CUDA device ID 0 (GeForce 8800GTX) is in the first 16x slot, it got these results:

  host to GPU copy bandwidth: 1681.38MB/sec, 1.52 seconds total

  PINNED host to GPU copy bandwidth: 3957.77MB/sec, 0.65 seconds total

  GPU to host copy bandwidth: 1621.61MB/sec, 1.58 seconds total

  PINNED GPU to host copy bandwidth: 3717.91MB/sec, 0.69 seconds total

CUDA device ID 1 (GeForce 8800GTX) is in an 8x slot, it got these results:

  host to GPU copy bandwidth: 1666.19MB/sec, 1.54 seconds total

  PINNED host to GPU copy bandwidth: 2162.73MB/sec, 1.18 seconds total

  GPU to host copy bandwidth: 1648.24MB/sec, 1.55 seconds total

  PINNED GPU to host copy bandwidth: 2102.59MB/sec, 1.22 seconds total

I’m curious what other people are seeing on their test machines, and what hardware they are using…

Cheers,

John Stone

Interesting results! Thanks John!

On my settings, ASUS Striker Extreme (680SLi) + E6300 (no oc) + 8800GTX (on 3rd slot, no display) + 2G Trasncand DDR2 800 (CL5) + WindowsXP, I have the results (well…frankly speaking, it’s not really impressive…):
quick mode, pinned memory
H->D: 2159.5
D->H: 2097.8
D->D: 8730.8

quick mode, pageable memory
H->D: 1574.2
D->H: 1629.1
D->D: 8729.5

Will CUDA on Linux perform better than CUDA on XP?

On the other hand, in fact I’m also planning for dual or even triple 8800GTX…from John’s result, it seems like the 8x signal does not hurt the performace so much in current release, since there’re all far from theory.

I was wondering if there’s someone who has ever tried 8800GTX on those server MBs…like TYAN S2915, which has 2x16, 2x8…that is, if we can remove the giant cooler on 8800GTX and modify the plate a little bit…we can have up to 4 8800GTX on a single MB!!! (ok, I know I need to combine two 1000W PSUs into one machine)

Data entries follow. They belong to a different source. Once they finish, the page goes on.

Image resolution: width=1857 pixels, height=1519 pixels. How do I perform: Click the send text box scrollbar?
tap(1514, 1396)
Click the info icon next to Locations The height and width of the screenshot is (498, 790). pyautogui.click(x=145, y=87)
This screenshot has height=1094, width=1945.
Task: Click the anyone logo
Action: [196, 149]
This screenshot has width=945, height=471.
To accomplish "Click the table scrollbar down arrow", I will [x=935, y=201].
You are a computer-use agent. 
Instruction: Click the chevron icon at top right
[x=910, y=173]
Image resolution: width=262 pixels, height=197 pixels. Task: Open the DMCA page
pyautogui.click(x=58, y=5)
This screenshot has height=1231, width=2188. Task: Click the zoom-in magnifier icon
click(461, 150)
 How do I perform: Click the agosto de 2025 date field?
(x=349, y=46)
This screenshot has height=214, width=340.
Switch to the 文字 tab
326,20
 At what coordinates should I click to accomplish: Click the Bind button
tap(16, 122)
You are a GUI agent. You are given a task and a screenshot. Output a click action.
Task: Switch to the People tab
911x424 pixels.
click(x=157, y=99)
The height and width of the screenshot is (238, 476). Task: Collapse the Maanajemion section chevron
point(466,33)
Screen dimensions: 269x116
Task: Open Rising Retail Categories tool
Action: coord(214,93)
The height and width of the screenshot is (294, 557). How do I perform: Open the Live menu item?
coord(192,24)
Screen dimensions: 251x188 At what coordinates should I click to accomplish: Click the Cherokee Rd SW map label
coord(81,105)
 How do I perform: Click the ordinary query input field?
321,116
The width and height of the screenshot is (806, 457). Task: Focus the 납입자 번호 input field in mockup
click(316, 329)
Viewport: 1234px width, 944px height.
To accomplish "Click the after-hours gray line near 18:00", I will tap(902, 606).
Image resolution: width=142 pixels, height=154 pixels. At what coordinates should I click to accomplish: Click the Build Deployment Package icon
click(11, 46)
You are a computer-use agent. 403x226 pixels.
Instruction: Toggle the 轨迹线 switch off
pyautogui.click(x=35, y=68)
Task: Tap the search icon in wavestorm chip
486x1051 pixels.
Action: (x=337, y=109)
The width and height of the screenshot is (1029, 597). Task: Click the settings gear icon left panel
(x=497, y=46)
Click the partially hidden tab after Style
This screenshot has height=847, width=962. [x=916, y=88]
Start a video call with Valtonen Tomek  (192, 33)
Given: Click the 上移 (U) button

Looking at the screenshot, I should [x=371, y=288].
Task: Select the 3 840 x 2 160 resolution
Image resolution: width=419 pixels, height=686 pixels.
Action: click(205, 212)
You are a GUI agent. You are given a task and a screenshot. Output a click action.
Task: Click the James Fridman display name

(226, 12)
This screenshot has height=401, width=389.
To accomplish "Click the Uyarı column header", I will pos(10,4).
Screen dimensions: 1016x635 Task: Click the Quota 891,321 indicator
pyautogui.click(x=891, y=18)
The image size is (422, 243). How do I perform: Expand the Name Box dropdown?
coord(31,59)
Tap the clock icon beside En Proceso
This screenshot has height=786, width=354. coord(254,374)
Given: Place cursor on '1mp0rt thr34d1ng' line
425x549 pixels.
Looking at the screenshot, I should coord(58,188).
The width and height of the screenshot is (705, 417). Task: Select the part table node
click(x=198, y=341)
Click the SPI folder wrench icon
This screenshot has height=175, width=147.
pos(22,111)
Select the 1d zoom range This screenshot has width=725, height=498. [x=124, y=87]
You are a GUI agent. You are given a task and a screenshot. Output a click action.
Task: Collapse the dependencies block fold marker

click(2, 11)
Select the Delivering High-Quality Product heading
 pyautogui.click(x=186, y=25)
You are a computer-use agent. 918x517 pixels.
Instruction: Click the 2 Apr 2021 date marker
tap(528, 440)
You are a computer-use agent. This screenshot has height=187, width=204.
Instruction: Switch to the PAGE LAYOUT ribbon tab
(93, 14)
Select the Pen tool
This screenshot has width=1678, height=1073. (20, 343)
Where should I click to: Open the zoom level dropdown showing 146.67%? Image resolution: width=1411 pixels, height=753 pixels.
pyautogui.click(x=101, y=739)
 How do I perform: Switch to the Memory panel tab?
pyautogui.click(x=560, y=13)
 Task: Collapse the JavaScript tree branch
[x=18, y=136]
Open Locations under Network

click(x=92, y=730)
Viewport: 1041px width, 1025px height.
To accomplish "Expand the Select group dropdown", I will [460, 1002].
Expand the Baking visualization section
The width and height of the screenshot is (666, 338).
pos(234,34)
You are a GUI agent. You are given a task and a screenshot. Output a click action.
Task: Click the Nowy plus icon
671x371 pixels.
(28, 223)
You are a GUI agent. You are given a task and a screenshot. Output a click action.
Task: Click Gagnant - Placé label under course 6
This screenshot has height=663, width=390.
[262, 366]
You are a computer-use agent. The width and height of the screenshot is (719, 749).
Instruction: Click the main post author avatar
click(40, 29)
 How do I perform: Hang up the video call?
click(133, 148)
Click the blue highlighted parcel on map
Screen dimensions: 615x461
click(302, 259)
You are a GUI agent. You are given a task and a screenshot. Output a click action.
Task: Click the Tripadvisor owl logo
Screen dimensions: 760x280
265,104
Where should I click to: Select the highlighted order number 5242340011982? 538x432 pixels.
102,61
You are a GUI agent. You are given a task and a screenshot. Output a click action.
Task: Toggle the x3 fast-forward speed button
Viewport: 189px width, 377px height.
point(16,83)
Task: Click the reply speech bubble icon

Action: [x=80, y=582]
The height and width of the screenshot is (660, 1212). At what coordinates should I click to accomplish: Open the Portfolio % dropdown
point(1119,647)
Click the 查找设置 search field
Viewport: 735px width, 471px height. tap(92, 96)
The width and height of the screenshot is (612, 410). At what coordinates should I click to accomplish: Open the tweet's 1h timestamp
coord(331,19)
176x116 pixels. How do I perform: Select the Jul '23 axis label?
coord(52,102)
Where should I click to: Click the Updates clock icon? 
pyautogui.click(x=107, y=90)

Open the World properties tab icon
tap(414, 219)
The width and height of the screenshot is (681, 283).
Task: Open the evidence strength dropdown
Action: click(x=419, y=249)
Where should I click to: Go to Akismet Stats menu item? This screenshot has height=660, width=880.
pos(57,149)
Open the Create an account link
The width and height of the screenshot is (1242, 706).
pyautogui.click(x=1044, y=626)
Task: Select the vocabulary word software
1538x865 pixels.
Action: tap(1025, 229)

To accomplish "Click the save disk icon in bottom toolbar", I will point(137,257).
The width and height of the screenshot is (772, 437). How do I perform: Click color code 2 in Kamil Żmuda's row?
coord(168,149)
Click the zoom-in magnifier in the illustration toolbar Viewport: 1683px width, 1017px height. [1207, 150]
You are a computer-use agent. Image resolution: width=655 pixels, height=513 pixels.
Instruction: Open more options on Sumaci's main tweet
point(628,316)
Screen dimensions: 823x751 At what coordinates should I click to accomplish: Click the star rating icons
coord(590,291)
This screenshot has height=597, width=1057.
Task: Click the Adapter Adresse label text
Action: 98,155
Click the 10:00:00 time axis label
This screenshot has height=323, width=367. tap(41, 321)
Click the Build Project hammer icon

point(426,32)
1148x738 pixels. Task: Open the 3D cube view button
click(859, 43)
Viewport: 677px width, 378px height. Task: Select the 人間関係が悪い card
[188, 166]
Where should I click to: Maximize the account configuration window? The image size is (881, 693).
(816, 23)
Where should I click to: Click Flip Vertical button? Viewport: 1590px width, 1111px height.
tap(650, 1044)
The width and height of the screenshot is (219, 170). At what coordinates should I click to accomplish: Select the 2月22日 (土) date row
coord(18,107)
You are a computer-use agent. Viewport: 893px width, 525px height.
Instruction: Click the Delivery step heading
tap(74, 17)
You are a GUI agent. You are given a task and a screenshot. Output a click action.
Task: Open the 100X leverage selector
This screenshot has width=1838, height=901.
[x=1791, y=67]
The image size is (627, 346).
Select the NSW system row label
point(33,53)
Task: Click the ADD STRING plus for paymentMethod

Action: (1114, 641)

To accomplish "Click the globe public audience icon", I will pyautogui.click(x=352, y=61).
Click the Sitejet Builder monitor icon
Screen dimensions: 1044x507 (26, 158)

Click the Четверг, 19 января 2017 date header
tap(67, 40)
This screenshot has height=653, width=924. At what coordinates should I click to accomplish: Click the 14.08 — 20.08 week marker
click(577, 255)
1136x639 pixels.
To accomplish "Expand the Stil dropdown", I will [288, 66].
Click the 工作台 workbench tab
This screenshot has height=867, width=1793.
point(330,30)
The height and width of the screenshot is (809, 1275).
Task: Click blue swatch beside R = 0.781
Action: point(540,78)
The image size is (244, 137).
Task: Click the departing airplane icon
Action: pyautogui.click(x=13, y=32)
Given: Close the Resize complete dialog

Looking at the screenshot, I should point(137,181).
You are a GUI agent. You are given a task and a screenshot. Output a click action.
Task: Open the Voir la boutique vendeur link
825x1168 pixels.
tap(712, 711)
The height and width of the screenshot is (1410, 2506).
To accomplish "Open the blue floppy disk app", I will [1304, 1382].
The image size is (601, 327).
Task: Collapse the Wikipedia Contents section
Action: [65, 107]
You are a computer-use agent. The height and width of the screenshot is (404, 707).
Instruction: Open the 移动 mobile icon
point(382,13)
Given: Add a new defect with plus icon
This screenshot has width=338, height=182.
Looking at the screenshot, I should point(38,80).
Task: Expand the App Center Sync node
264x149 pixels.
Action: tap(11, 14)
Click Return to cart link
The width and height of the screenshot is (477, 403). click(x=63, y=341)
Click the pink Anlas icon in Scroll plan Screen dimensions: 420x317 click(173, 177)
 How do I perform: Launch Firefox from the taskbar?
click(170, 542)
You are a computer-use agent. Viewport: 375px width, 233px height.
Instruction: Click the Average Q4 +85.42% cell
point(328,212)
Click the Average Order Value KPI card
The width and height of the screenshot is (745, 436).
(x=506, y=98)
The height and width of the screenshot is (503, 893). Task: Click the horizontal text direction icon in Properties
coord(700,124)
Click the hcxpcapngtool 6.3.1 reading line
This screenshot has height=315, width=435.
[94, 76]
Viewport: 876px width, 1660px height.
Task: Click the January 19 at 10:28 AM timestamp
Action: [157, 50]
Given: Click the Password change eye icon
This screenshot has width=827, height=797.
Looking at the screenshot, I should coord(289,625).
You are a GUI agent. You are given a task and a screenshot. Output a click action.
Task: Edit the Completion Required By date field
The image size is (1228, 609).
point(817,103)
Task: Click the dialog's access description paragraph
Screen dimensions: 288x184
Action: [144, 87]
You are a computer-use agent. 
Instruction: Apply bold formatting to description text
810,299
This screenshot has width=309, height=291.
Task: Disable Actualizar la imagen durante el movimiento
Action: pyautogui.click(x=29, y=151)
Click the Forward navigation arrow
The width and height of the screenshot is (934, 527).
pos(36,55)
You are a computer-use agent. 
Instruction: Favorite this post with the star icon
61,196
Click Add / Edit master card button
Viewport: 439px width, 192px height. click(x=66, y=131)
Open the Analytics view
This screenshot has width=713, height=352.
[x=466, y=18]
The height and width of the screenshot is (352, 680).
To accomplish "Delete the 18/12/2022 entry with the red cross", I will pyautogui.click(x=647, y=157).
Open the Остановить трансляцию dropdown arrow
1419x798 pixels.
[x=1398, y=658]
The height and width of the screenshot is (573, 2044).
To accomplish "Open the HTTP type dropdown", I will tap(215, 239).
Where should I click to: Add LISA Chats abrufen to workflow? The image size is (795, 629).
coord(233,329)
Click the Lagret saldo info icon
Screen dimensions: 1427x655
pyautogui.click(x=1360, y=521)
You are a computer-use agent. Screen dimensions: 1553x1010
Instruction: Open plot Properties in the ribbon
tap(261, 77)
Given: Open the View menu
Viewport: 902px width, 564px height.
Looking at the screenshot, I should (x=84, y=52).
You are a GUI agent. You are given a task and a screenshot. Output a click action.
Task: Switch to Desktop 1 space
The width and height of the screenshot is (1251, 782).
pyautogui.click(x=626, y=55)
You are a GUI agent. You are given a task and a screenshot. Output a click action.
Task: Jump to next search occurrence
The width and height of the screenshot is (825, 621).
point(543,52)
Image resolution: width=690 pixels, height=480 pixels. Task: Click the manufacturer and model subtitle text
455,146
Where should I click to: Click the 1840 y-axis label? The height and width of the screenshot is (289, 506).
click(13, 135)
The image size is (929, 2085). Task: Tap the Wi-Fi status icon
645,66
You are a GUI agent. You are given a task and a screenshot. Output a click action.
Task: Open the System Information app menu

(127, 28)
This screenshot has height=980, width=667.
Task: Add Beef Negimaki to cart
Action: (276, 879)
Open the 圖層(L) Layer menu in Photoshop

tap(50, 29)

In this case, it will be very very very IMPRESSIVE…only if the performance of 8800GTX on these server boards are not far from those desktop boards.

Any idea?

I forgot to mention that my tests were all run on Linux (RHEL4 update 4).
My best performance results with pinned memory buffers are very close to the peak performance that PCIe x16 slots are supposed to be able to achieve in each direction (4 gigabytes per second), if I’ve correctly understood the PCIe hardware specs. I have no clue why the performance of the second x16 slot is so much lower than the first one, perhaps one of our NVIDIA experts can shed light on how the PCIe bus layout might affect these things. I’m very curious to hear more performance numbers for machines with multiple GPUs, and whether or not other people observe differeing performance levels for theoretically equivalent “x16” slots like I’m seeing or not.

Cheers,
John Stone

I’m curious if anyone else has tested memory bandwidth on multiple GPU hardware configurations and found a motherboard (or perhaps a Linux kernel?) that yields full speed on multiple slots? Using page-locked memory allocations, our test machines based on Asus P5N32-E SLI motherboards reach almost 4GB/sec for the primary PCIe x16 slot, but the other x16 slot doesn’t perform anywhere near as well at just over 2GB/sec, just a little over what we got for the x8 slot.

John

Is that with both x16 slots occupied? What is the bandwidth if you only have one card in the system in the second x16 slot?